┌─ Фрагмент документа
Однако существует стереотип отождествления понятий «рациональность» и «целесообразность». Если согласиться с таким отождествлением, то оказывается, что искусство и религия не могут дать ничего целесообразного, в их деятельности отсутствует целенаправленность, и такой интеллектуальный метод как интуиция оказывается также лишенным права достигать каких-то целей!?

Где истоки рационального метода познания мира? Вероятно, в методе проб и ошибок. Опираясь на познанное, человек познает дальше. Но если перед ним хаос (упорядоченность бесконечной степени сложности), то постигать его человек не может, поскольку на хаос опереться трудно.

Человек выделяет объект из среды, познает его изолированно, отделив от других объектов. Стало быть, он использует методы наблюдения, выделения, различения, типизации, обобщения, идеализации, сравнения.

Для рациональной картины мира характерны следующие черты:

— существует абсолютное и бесконечное пространство, тождественное себе, и абсолютное бесконечное однонаправленное время;

— материя вещественна; два объекта не могут одновременно занимать одно и то же пространство;

— прошлые события безвозвратно утеряны;

— будущие события эмпирически недоступны;

— невозможно одновременно находиться в двух и более местах;

— можно существовать только в единственной временной системе;

— целое больше части; нечто не может быть истинным и неистинным одновременно.
└─
• Формулировка задания
Перечислите все методы, которые, согласно фрагменту о рациональном познании мира, использует человек, выделяя объект из среды.
┌─ Сохранённые записи
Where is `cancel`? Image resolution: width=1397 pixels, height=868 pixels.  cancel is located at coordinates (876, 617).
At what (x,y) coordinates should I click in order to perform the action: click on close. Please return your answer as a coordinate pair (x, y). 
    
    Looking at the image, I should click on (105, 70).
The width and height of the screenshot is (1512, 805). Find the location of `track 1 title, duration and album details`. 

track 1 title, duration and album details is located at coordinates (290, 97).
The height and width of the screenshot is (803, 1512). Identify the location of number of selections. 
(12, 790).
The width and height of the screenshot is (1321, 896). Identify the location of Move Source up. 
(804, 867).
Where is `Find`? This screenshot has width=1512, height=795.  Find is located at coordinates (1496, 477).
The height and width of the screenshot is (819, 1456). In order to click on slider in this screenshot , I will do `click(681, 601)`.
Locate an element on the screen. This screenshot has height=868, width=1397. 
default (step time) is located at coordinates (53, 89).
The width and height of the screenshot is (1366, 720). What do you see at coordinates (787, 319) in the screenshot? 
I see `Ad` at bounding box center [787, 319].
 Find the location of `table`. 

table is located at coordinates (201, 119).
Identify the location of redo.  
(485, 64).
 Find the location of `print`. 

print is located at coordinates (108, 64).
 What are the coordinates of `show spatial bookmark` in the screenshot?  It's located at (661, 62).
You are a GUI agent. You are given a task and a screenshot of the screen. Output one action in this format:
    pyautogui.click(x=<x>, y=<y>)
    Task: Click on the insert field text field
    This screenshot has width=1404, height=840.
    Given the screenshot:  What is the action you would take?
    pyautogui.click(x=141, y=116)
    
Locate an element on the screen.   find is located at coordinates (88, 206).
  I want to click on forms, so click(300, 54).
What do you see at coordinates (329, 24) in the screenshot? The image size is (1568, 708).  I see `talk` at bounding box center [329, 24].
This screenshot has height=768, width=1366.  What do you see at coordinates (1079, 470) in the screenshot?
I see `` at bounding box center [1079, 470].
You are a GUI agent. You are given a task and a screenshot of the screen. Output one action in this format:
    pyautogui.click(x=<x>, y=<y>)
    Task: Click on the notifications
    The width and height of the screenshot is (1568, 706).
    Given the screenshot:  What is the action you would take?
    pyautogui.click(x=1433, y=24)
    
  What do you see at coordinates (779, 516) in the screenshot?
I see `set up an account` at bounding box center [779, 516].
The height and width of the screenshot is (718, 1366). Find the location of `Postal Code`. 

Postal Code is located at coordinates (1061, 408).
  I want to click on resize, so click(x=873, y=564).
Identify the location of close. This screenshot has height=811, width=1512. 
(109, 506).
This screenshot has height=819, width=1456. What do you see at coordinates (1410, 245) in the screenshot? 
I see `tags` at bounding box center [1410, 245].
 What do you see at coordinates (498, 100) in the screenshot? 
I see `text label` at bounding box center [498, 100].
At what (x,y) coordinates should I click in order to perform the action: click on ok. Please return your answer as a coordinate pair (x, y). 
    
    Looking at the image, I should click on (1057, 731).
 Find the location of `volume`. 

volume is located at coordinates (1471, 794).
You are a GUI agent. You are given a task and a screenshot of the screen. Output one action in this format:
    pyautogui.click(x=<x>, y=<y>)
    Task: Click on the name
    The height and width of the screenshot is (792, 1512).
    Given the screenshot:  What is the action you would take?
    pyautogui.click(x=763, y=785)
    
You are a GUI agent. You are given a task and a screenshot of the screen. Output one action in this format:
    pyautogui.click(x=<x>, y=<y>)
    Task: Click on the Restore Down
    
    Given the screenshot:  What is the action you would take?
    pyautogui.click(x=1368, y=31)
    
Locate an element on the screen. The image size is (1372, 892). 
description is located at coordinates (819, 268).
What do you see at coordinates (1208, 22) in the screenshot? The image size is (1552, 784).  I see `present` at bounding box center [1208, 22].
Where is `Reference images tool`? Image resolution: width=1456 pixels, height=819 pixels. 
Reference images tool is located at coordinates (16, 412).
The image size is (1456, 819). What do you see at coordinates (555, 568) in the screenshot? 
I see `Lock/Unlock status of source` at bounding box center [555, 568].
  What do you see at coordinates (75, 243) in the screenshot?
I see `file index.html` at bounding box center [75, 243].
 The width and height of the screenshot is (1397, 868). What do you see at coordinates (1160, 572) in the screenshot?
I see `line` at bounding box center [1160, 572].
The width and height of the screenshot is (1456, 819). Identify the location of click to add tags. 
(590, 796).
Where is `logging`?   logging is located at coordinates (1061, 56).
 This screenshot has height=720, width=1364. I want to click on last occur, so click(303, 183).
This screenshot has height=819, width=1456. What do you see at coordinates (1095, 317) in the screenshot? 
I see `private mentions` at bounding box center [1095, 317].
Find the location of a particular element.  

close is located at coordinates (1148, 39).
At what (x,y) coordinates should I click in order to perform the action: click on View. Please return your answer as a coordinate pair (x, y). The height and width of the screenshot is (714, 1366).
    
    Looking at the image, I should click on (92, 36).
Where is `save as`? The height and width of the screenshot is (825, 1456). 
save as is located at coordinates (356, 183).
└─
• Полный ответ
Наблюдение, выделение, различение, типизация, обобщение, идеализация, сравнение.